**CHALLENGE**
Rewrite the rows from the line containing "Given: Click the" through the last row, inclusive, swapping "green" for "blue" and leaving everything else intact.

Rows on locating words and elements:

============================================================

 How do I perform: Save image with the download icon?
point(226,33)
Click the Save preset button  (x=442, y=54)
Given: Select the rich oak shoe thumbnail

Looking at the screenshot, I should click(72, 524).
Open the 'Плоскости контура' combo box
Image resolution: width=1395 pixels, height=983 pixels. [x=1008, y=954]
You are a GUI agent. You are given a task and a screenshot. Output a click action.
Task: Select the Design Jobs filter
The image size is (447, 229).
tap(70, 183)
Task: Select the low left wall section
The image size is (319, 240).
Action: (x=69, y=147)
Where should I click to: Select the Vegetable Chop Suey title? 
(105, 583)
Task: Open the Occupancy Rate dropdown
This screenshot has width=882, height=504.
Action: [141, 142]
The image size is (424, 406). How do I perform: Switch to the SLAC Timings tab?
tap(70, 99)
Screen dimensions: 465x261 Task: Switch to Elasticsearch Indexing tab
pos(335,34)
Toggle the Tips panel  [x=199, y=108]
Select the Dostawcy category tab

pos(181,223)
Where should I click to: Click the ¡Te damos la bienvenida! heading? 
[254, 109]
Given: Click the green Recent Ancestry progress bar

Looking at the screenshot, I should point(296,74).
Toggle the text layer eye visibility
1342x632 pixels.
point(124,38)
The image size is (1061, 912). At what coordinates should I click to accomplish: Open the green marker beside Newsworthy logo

============================================================

**WRITTEN SOLUTION**
Given: Click the blue Recent Ancestry progress bar

Looking at the screenshot, I should point(296,74).
Toggle the text layer eye visibility
1342x632 pixels.
point(124,38)
The image size is (1061, 912). At what coordinates should I click to accomplish: Open the blue marker beside Newsworthy logo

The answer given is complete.